O folclore do futebol conta inúmeros casos de situações em que o esporte foi uma ferramenta social importante, chegando ao ponto de interromper conflitos bélicos. Não é segredo, por exemplo, a história do Santos de Pelé que interrompeu uma guerra ao visitar a Nigéria, ou a história de Didier Drogba, que juntou os povos da Costa do Marfim.
Reconhecer a influência do esporte bretão no cenário político e até mesmo na formação cultural de determinados grupos é importante para entender o charme que o jogo causa. Na Somália, um grupo compreendeu essa importância. Mas, infelizmente, utilizaram a informação da pior maneira possível.
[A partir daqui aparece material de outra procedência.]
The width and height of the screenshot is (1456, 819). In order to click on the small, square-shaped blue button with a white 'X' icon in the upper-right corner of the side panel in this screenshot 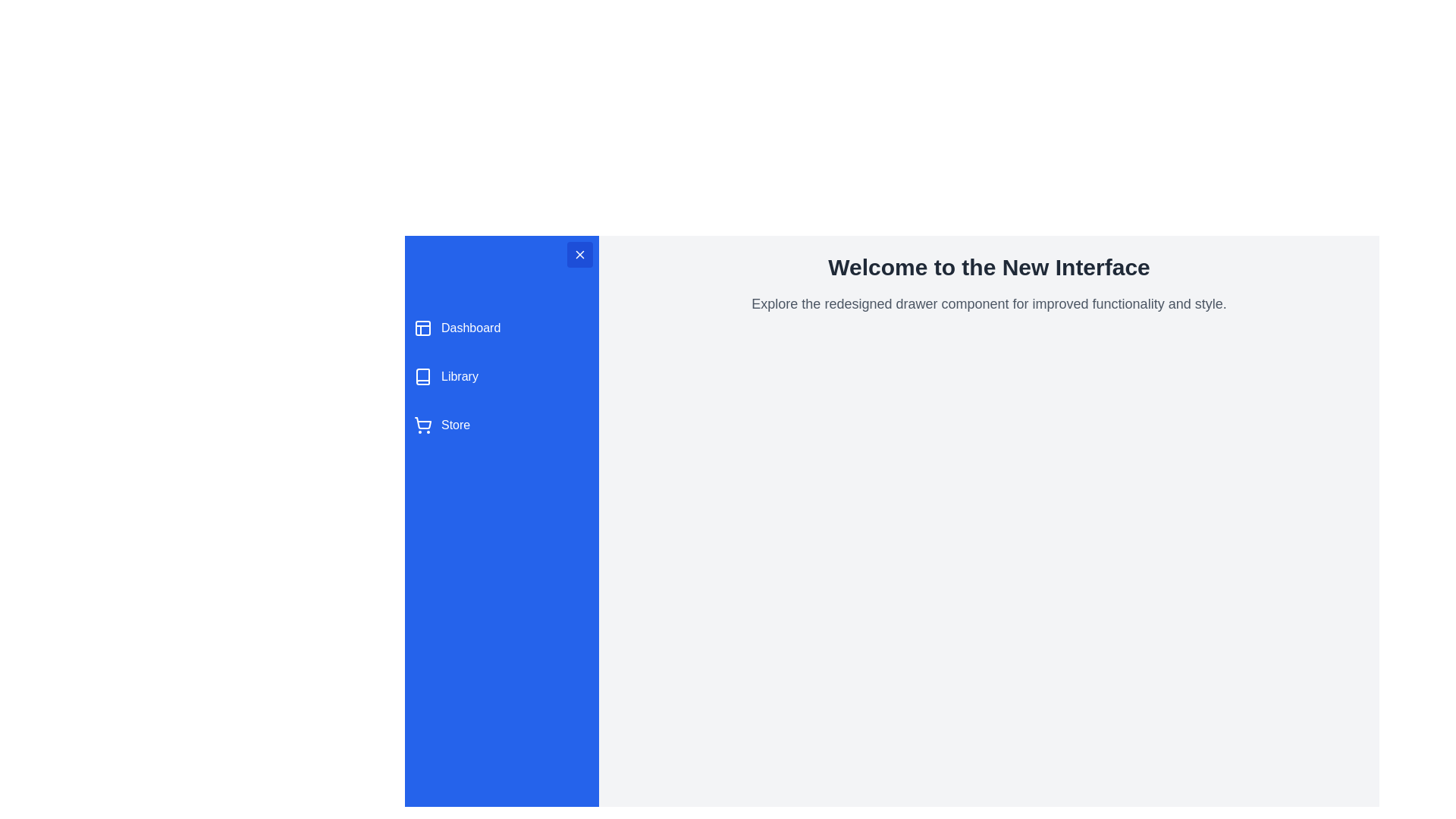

O Al-Shabab, ligado à Al Qaeda, era o grupo islâmico mais influente entre os insurgentes que apareceram no período de guerra civil na Somália. Foi quem ditou as regras por algum tempo em uma parte considerável do país africano, cenário de turbulências e confrontos durante décadas.
O povo somali, apaixonado por futebol, acabou alijado por anos desse encantamento. Tudo por conta de uma ordem baixada pelo Al-Shabab, proibindo que os cidadãos não apenas praticassem, mas também assistissem qualquer partida nas áreas controladas pelos rebeldes.
Na concepção do Al-Shabab, o futebol era uma distração, que tinha o poder de afastar os jovens somalis da missão de conquistar o poder pleno no país.
Com isso, vários talentos do país acabaram sendo recrutados pelo regime, enquanto outros temerosos por suas próprias vidas, tiveram que simplesmente abandonar o esporte.
A única forma de assistir os jogos era fazê-lo clandestinamente, com antenas improvisadas e tomando o máximo de precaução para evitar que os soldados percebessem algo diferente durante suas rondas.
A situação chegou no limite durante a Copa de 2010. Ao tentar assistir uma das partidas do torneio, que era então disputado na África do Sul, dois jovens foram mortos sob alegação de desacato. Suas mortes foram usadas como exemplo pelo Al-Shabab, para mostrar que a determinação não era brincadeira.
O governo da Somália, incapaz de agir no território dominado pelos insurgentes, manifestou sua repulsa ao episódio e exibiu outros jogos do torneio em salas de cinema localizadas na parte pacificada do país.
Poucos meses depois, um atentado vitimou uma das maiores promessas do futebol local. Abdi Salan Mohamed Ali, de apenas 20 anos, morreu após a explosão de um carro-bomba, juntamente com outras nove vítimas.
Dirigentes de clubes locais e até mesmo jornalistas esportivos sofreram com as perseguições do regime. A ideia era clara: abafar qualquer fagulha que o futebol pudesse provocar para tirar o foco do confronto.
No entanto, talvez por coincidência, ou até por consequência, o Al-Shabab começou a perder força enquanto o futebol voltou a crescer no país. Abdisalam Ibrahim se tornou um herói nacional ao ser o primeiro somali em um clube da Premier League, no caso o Manchester City.
Além disso, o campeonato local foi retomado, contando com a presença de reforços vindos de outros países da África, e clubes das quatro regiões do país. A federação de futebol também incentivou a prática do esporte, com campanhas como a “largue a arma e pegue uma bola”, buscando trazer as crianças de volta para os campos e quadras.
A seleção nacional voltou a competir em nível internacional, chegando a disputar as eliminatórias para a Copa do Mundo de 2014 e 2018, sem sucesso. Apesar da afeição ao esporte, a jornada até um lugar de destaque ainda é longa. Mas isso parece ser o de menos, porque ao que tudo indica, uma nação tão sofrida parece estar disposta a trocar a bala pela bola.